Un’azienda agricola di Pontinia è stata sanzionata e la sua attività temporaneamente sospesa a seguito di un blitz dei Carabinieri in contrasto al lavoro nero e alla prevenzione del caporalato. I carabinieri della Stazione di Pontinia, affiancati dal Nucleo Ispettorato del Lavoro di Latina e sotto la direzione dell’Ispettorato Territoriale del Lavoro, hanno fatto ingresso in un’impresa locale specializzata nella coltivazione di ortaggi per un controllo ispettivo.
Nel corso delle verifiche, i militari hanno identificato tre lavoratori di origine bengalese, tutti in regola con il soggiorno in Italia. Per uno di loro è però emersa una chiara posizione di irregolarità contrattuale: il bracciante lavorava senza la preventiva comunicazione di assunzione e con un titolo per lavoro stagionale rilasciato a favore di un altro datore. L’omissione ha fatto scattare la maxi-sanzione e il provvedimento d’urgenza di sospensione dell’attività d’impresa.
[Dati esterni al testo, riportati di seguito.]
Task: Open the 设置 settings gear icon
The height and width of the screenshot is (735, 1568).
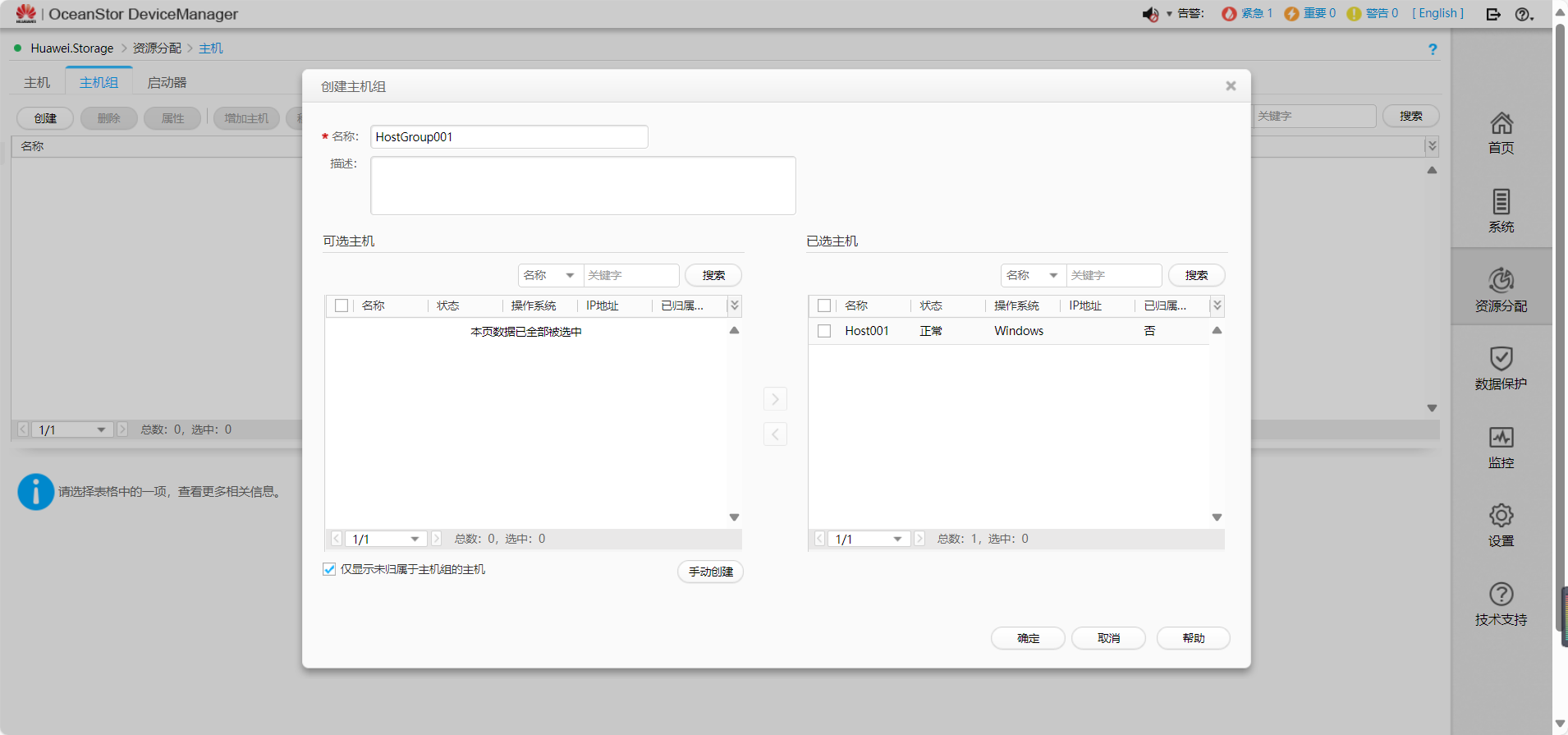Action: (1501, 525)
Gli accertamenti successivi hanno portato alla luce ulteriori carenze in materia di tutela della salute: nessun dipendente era stato sottoposto alle visite di sorveglianza sanitaria obbligatorie né aveva ricevuto la formazione prevista sui rischi nei luoghi di lavoro. Alla luce di quanto riscontrato, il titolare dell’azienda agricola, un 50enne extracomunitario residente a Terracina, è stato deferito in stato di libertà. L’intervento rientra nei controlli ad ampio raggio disposti dall’Arma sul territorio pontino per la tutela dei lavoratori.